Berkah Ramadan bagi multifinance

Sudah hampir 2 pekan Yusuf Unyil, 25, menunggu turunnya surat tanda nomor kendaraan (STNK) Honda Revo Absolute yang bulan lalu dikreditnya melalui salah satu perusahaan pembiayaan di wilayah Jati Asih, Bekasi.

Padahal hari raya tinggal menghitung hari antara 20 September atau 21 September, tetapi surat sakti tanda bukti identitas kendaraan itu tak juga nongol. Jika STNK urung didapatnya, pria asli Kalimantan yang ingin mudik ke keluarga istrinya di daerah Cirebon, Jawa Barat itu terancam tertunda.

"'Saya pengennya sih sebelum Lebaran sudah ada (STNK) biar malam takbiran di kampung istri, tetapi belum ada juga nih. Dijanjiin diler sih maksimal 14 hari kerja,'' gerutunya.

Tahun lalu, karyawan perusahaan yang bergerak di jasa penagihan (debt collector) sebuah bank swasta ini mudik ke kota istrinya itu dengan menggunakan kereta api, sedangkan tahun ini dia ingin alternatif baru menunggangi 'kuda besi' karena lebih irit dan fleksibel.

Yusuf tak sendiri, pertengahan Juli, Aswin, 29, juga mengajukan aplikasi kredit motor Yamaha Jupiter. Menurut rencana, untuk keperluan mudik Lebaran tahun ini. Bedanya, STNK sudah di tangan sehingga momen sakral tahunan itu bisa dirasakan di kampung halamannya di Purwodadi, Jawa Tengah.

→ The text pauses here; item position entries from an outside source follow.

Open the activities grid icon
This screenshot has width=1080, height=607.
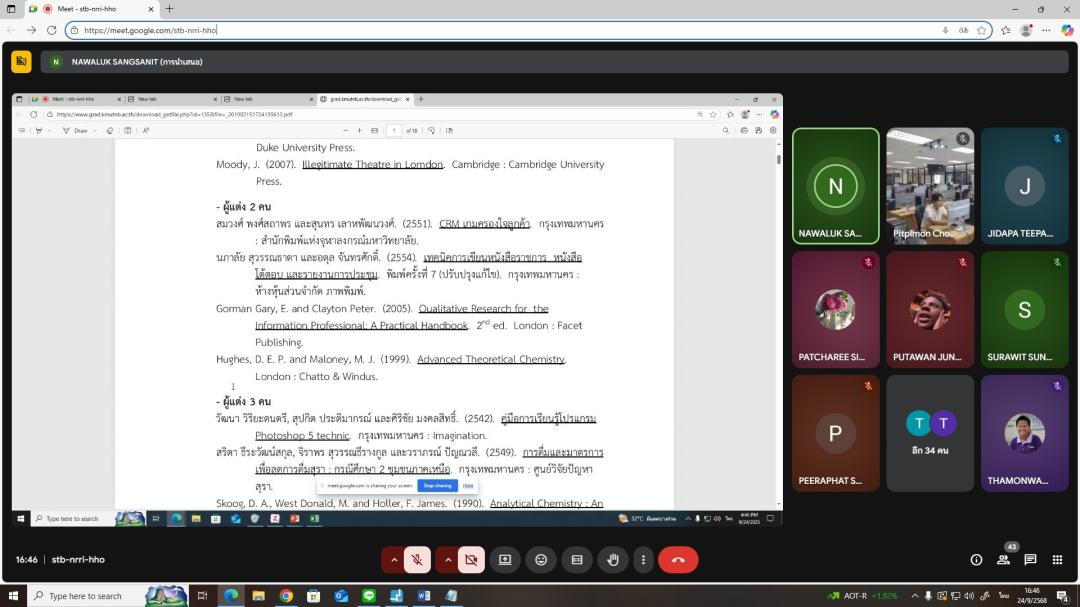tap(1057, 560)
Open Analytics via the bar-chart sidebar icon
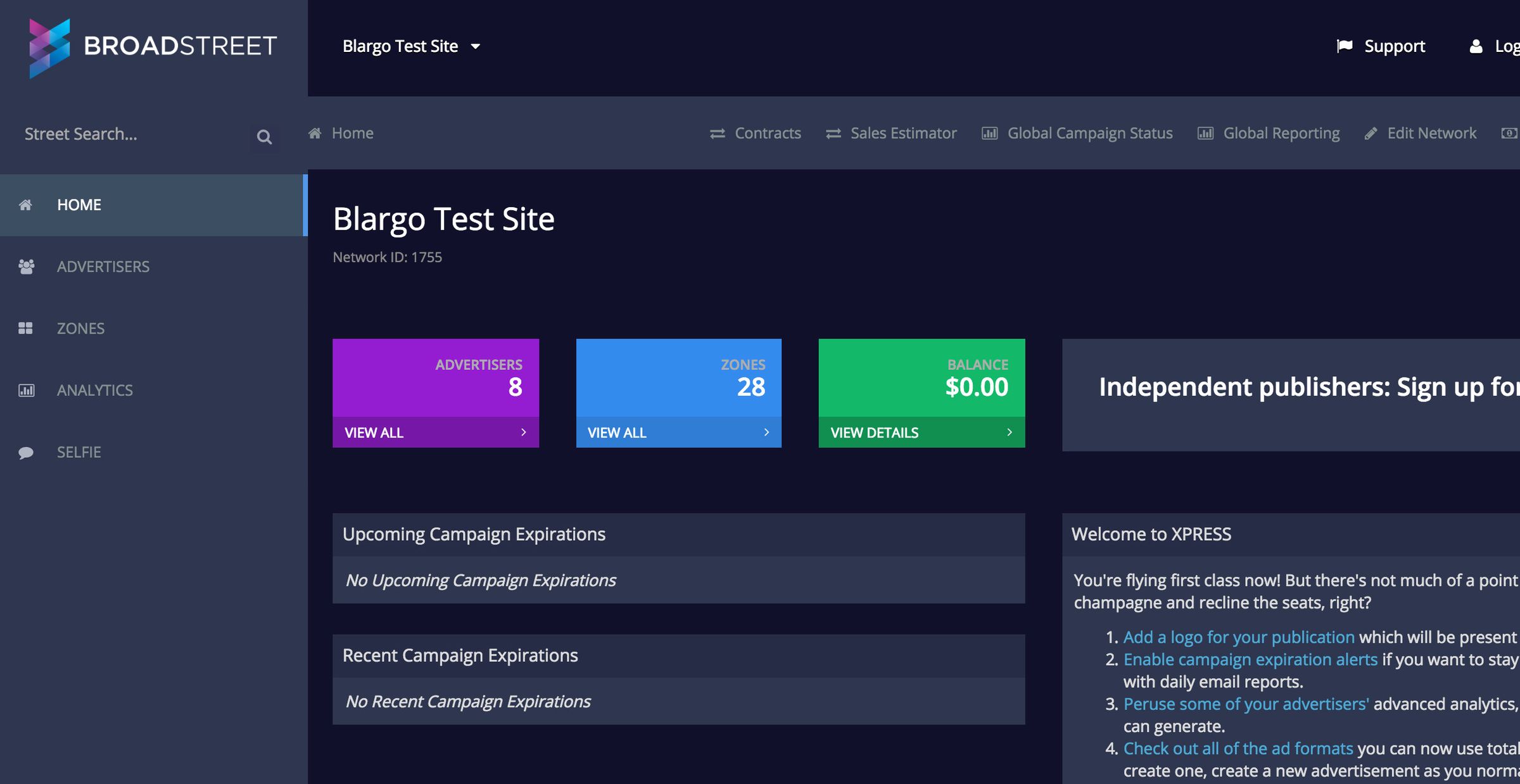 click(26, 390)
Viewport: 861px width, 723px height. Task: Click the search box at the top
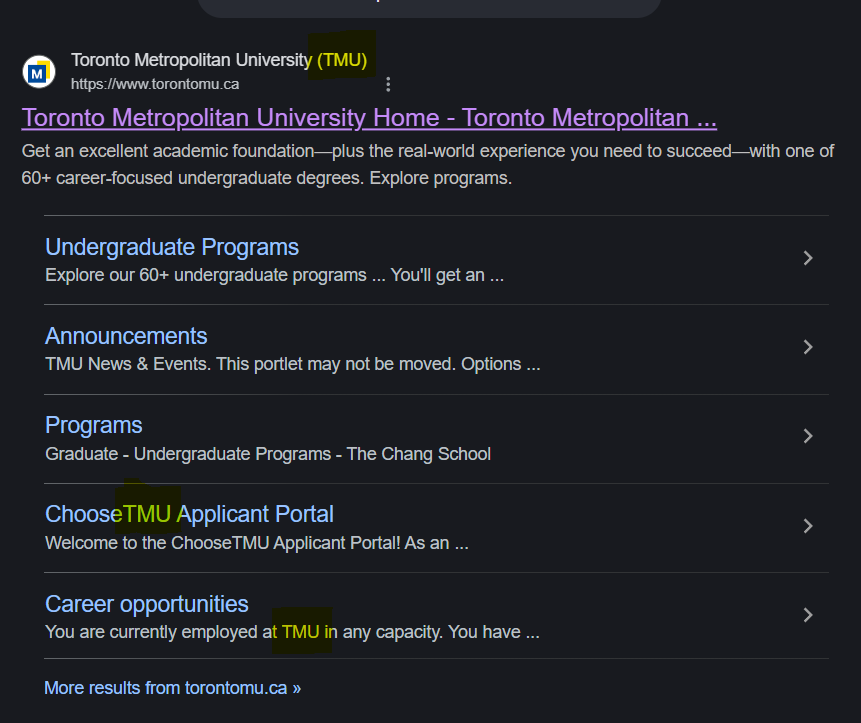point(430,6)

"'Mudik pake motor emang berisiko. Berangkat pukul 4 pagi, sampai ke sana kadang-kadang jam 6 petang. Saya masih bujang jadi masih amanlah naik motor, lagian juga bareng rekan-rekan kerja yang sama satu kampung,"' kata Aswin, karyawan pabrik garmen di Kawasan Berikat Pulo Gadung, Jakarta Timur ini.

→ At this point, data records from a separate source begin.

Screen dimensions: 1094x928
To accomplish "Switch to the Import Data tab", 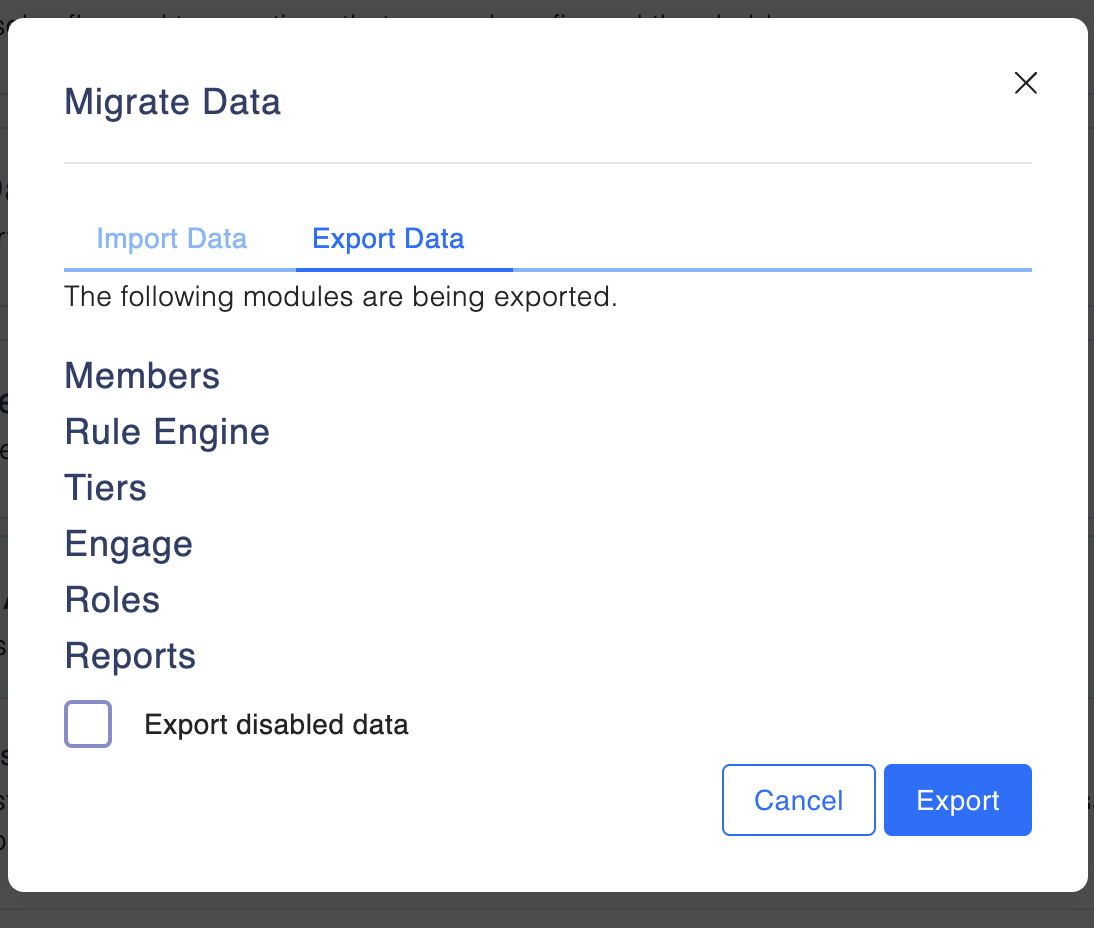I will click(x=171, y=239).
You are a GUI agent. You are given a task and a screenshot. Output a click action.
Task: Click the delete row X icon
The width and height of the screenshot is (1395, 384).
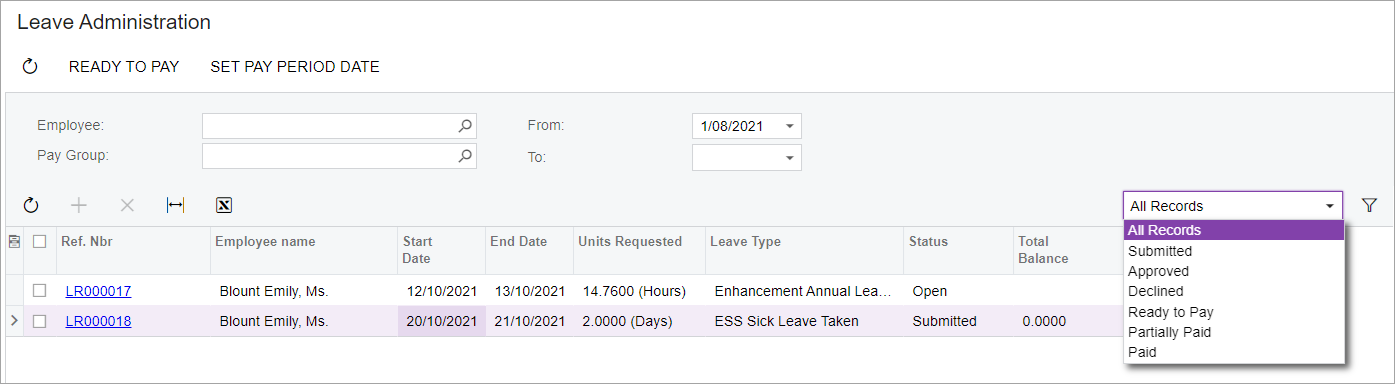pyautogui.click(x=127, y=205)
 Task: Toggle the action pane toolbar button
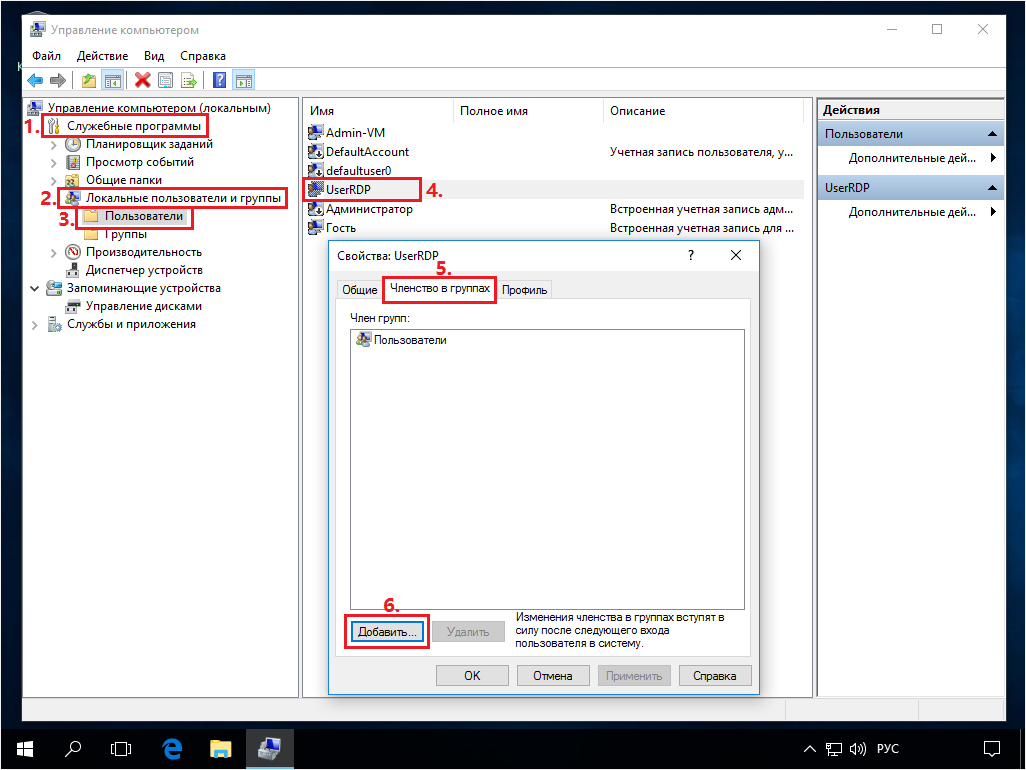(243, 80)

Mudik saat Lebaran merupakan tradisi yang tak pernah hilang. Para pemudik menempuh berbagai cara agar dapat merayakan Idulfitri bersama keluarga di kampung halaman. Hal ini pula yang dirasakan Muhammad Syuaib, 29, karyawan multifinance kendaraan bermotor, yang sudah 5 tahun terakhir memilih mudik ke Magelang dengan mengendarai sepeda motornya.

"Ogah numpang angkutan umum karena padat. Kalau naik bus kan tiket cepet banget habis. Kalau motor kan nyantai," katanya.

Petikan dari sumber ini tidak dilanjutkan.